Voll Mitleid und Erbarmen ist der Herr. Jakobus 5,11

Gott hat viele Namen. Ganz bestimmt zählt «Buchhalterin»
nicht dazu. Gott berechnet nicht, wer wie viel Mitleid zugute
hat. Er zieht nicht Bilanz, wem wie viel Erbarmen zusteht.

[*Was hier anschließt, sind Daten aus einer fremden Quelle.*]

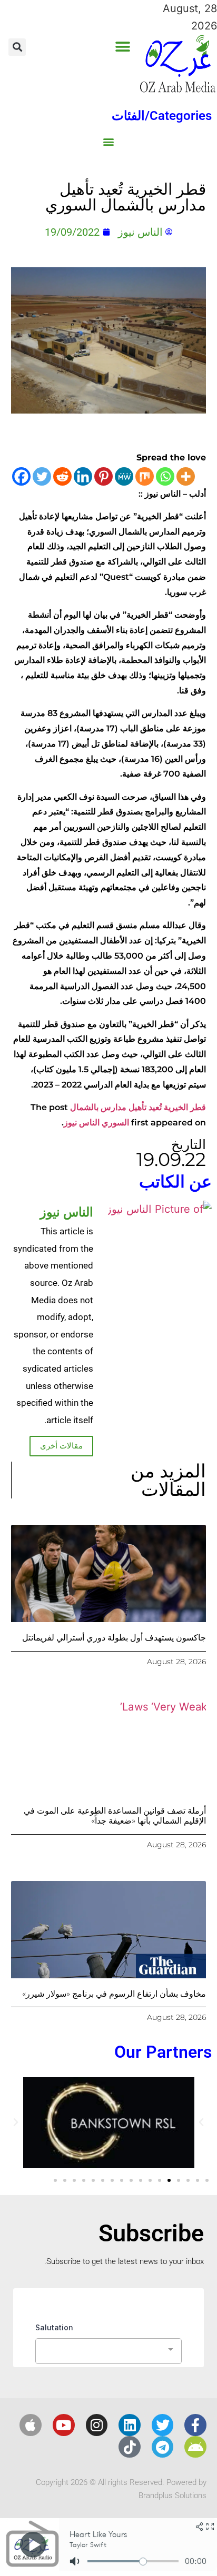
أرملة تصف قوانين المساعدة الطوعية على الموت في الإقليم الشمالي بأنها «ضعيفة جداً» (115, 1816)
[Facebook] (21, 476)
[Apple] (30, 2425)
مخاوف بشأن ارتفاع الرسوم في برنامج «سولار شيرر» (114, 1994)
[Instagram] (97, 2425)
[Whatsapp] (165, 476)
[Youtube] (64, 2425)
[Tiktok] (130, 2447)
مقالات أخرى (61, 1446)
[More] (185, 476)
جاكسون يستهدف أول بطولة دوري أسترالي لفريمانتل (114, 1638)
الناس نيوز (82, 1123)
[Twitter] (42, 476)
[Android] (195, 2447)
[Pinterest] (103, 476)
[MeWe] (124, 476)
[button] (122, 46)
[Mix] (144, 476)
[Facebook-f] (195, 2425)
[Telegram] (163, 2447)
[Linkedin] (83, 476)
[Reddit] (62, 476)
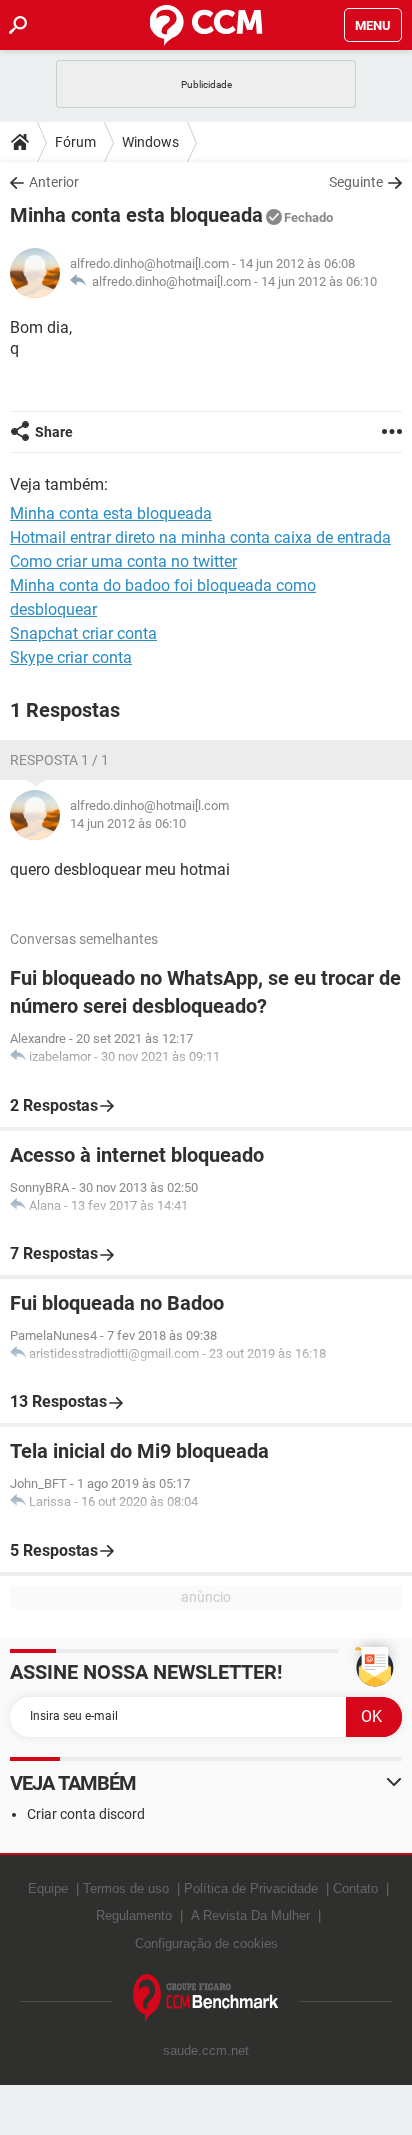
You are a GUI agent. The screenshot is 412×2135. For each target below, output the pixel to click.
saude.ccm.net (206, 2050)
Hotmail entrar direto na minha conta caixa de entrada (200, 537)
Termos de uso (126, 1888)
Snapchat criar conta (83, 633)
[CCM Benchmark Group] (206, 1998)
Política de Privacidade (251, 1888)
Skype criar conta (71, 657)
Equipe (48, 1888)
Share (54, 432)
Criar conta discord (86, 1814)
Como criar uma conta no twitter (123, 561)
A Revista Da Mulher (250, 1915)
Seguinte (356, 182)
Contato (355, 1888)
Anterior (54, 182)
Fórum (75, 142)
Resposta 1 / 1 (59, 760)
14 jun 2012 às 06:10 (319, 281)
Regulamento (134, 1915)
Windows (150, 142)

Vor Gott sind wir alle gleich. Für alle ist genug da. Aber wir
führen uns dennoch oft als Buchhalter auf. Wir lassen den
einen mehr Mitgefühl zukommen als anderen – weil sie uns
sympathischer sind, vertrauter. Oder weil wir in Rechnung
stellen, dass sie uns schon mal geholfen haben oder wir noch
auf sie angewiesen sein könnten. Die Journalistin Christine
Wiedemann spricht von der «Ökonomie der Empathie». Es
gebe Richtungen, in die Empathie frei fliessen könne, und
andere, wo der Fluss blockiert sei.
Christine Wiedemann will, dass das, was gesellschaftliche
Gruppen in der Geschichte erlitten haben oder in der Gegenwart
erleiden, nicht in Konkurrenz zueinander gestellt wird.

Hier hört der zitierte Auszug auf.